Sembra l’Italia del mondiale: si punta in alto
Giannelli, Romanò, Russo e Balaso: sono loro i nomi forti tornati a disposizione del CT azzurro per le In pratica sfide nell’estremo Oriente, a partire da quella di mercoledì 15 contro i padroni di casa del Giappone, forse la più complicata dell’ultima tornata di gare (il 16 contro il Belgio, il 18 contro l’Argentina e il 19 contro Cuba).
In pratica De Giorgi ha ricomposto quasi per intero il roster che s’è confermato sul tetto del mondo la stagione passata: al posto di Michieletto trova spazio Lavia, assente al mondiale per infortunio, mentre la conferma di Mati nella batteria dei centrali non sorprende nessuno, visti i progressi mostrati nelle ultime uscite. Confermato anche il ticket Romanò-Bovolenta nello spot di opposto: per Rychlicki, assente da quest’ultima tornata di convocazioni, la sensazione è che le porte della nazionale si siano chiuse a doppia mandata.

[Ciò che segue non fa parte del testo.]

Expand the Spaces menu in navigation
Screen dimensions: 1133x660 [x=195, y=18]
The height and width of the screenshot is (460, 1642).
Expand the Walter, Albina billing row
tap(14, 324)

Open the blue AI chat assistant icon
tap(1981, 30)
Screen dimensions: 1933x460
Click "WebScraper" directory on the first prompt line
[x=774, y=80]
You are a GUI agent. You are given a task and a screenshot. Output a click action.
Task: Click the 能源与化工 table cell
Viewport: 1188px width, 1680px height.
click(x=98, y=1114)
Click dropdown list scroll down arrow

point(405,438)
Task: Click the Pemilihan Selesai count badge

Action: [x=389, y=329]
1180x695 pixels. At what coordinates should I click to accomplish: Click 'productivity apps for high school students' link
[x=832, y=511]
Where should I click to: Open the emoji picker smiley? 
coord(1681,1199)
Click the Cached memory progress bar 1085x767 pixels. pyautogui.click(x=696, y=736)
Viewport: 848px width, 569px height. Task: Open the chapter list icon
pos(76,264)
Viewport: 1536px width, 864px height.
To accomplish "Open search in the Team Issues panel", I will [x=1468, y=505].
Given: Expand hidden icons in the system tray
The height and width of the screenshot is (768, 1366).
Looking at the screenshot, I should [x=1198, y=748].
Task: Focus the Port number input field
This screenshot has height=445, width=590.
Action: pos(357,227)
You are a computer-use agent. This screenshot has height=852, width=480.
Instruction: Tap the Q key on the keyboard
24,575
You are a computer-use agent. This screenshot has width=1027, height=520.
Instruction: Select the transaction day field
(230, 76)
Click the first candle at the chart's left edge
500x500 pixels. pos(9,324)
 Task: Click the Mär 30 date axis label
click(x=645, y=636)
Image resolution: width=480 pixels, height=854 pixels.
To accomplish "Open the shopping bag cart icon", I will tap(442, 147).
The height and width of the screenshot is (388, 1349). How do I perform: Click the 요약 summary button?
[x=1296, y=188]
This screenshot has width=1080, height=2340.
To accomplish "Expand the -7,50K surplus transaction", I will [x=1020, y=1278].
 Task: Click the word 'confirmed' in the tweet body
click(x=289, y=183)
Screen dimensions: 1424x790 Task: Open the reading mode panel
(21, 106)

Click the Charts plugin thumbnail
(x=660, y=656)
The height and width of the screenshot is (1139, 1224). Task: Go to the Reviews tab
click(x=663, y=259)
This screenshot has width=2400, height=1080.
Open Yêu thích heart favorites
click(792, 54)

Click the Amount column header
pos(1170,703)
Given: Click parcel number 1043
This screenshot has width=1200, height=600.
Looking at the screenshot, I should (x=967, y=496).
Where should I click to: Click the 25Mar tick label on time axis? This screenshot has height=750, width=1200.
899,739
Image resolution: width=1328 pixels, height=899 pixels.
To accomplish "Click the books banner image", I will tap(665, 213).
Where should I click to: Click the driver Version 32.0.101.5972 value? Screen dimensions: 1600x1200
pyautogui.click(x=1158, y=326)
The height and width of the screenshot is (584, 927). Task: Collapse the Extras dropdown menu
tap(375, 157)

Sbertoli sarà il palleggiatore di riserva, Laurenzano affiancherà Balaso come libero, Luca Porro e Sanguinetti faranno parte della trasferta in Sol Levante con la certezza ormai di essere parte integrante del gruppo.
La corsa alle Finals non è delle più semplici
L’Italia si trova in una situazione di classifica complessa: è appaiata in quinta posizione all’Ucraina con 5 vittorie e 3 sconfitte (ma un peggiore quoziente set), ma in generale deve guardarsi le spalle da Turchia, Bulgaria e Brasile che hanno raccolto lo stesso numero di vittorie (5) a fronte di tre ko.
Insomma, in terra nipponica sarà vietato sbagliare: contro in padroni di casa, unici imbattuti dopo 8 gare, sarà una sorta di prova del fuoco, perché steccare all’esordio sarebbe decisamente controproducente per completare la missione qualificazione (vanno a Ningbo le prime 7, perché un posto di diritto è già assegnato alla Cina in qualità di paese ospitante, sebbene stia facendo una VNL impresentabile da una vittoria e 7 ko.).
Il Belgio è costretto a fare quanti più punti per tornare in corsa, mentre Argentina e Cuba non hanno grosse velleità di qualificazione, ma i sudamericani hanno affrontato l’Italia in amichevole domenica scorsa e in qualche modo le hanno tenuto testa con caparbietà, sebbene gli azzurri avessero disputato un solo allenamento prima di scendere in campo.